» **Data for analysis**:

————

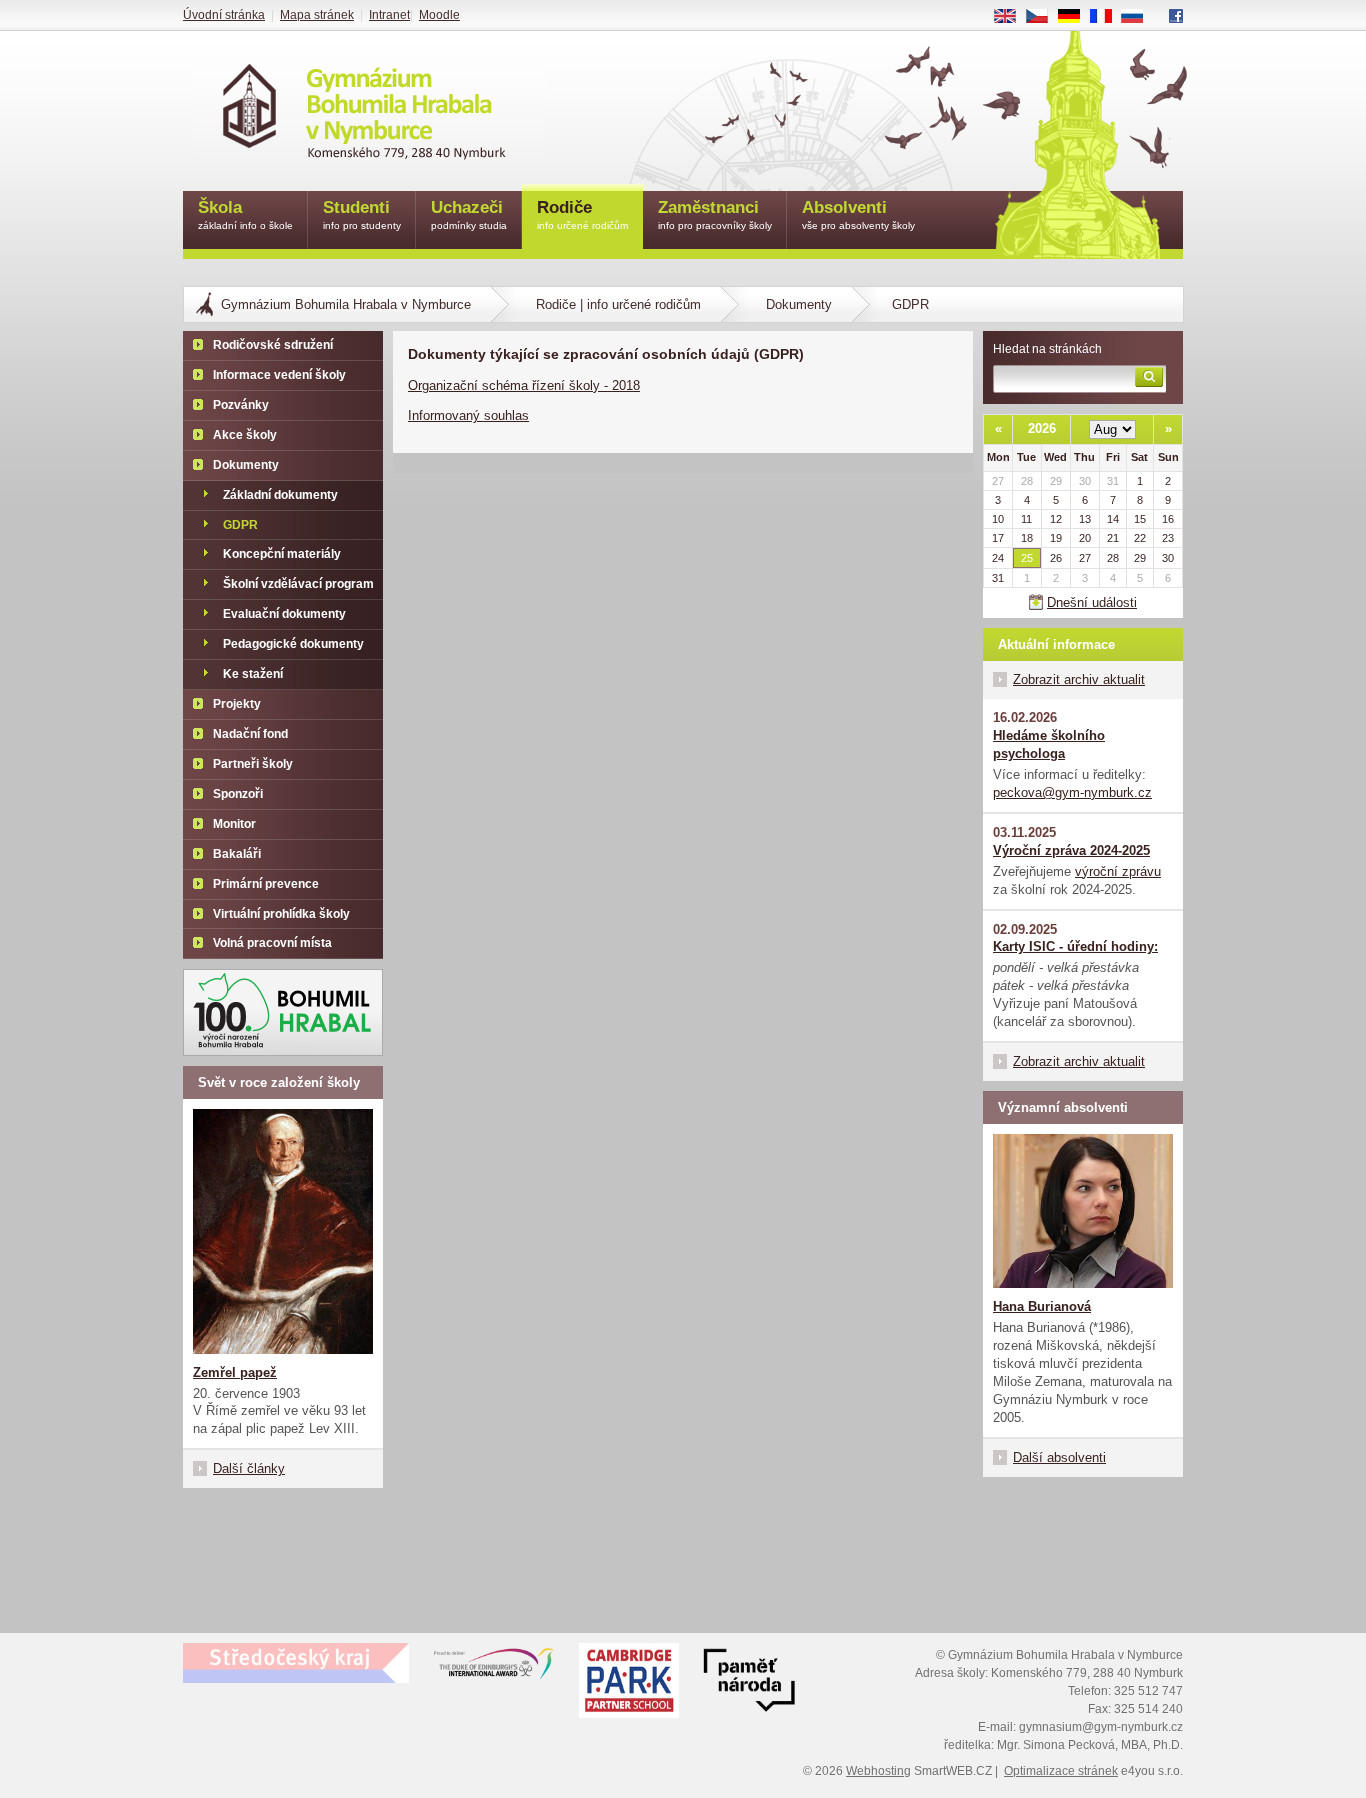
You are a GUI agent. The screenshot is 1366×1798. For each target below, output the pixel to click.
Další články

————

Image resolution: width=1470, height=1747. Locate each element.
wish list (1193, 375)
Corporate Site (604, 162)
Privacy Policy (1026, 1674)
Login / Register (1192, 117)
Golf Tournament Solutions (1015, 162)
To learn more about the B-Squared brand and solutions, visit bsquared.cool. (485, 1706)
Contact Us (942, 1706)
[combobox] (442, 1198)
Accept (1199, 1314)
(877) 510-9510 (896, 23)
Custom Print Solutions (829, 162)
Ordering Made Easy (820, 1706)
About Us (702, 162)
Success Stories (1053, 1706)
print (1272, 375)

————

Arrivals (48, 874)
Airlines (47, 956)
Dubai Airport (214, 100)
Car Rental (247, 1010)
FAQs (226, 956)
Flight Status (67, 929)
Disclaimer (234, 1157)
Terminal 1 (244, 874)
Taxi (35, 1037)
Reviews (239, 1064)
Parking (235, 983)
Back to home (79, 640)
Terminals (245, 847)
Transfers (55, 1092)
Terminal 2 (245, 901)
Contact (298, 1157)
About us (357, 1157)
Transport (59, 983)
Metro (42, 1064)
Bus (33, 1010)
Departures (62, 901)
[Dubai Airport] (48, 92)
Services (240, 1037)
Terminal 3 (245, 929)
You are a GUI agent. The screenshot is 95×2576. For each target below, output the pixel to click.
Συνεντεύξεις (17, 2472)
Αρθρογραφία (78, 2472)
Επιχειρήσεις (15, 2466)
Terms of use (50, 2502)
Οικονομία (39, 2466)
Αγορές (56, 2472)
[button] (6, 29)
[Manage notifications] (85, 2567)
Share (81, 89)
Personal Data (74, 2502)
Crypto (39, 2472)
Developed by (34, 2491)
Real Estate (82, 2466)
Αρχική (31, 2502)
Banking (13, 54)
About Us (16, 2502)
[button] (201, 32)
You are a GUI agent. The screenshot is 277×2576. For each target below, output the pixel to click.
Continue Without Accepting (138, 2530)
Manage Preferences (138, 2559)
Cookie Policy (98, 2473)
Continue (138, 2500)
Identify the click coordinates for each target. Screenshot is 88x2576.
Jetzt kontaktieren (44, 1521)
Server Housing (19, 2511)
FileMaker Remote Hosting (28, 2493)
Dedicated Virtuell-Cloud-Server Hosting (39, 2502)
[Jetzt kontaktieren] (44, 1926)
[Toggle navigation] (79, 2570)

————

» **Exercise requirements**:
Could you transcribe the entries above word for word, from the line with "Corporate Site (604, 162)" down to the line with "print (1272, 375)", keeping both?

» **Output for this exercise**:
Corporate Site (604, 162)
Privacy Policy (1026, 1674)
Login / Register (1192, 117)
Golf Tournament Solutions (1015, 162)
To learn more about the B-Squared brand and solutions, visit bsquared.cool. (485, 1706)
Contact Us (942, 1706)
[combobox] (442, 1198)
Accept (1199, 1314)
(877) 510-9510 (896, 23)
Custom Print Solutions (829, 162)
Ordering Made Easy (820, 1706)
About Us (702, 162)
Success Stories (1053, 1706)
print (1272, 375)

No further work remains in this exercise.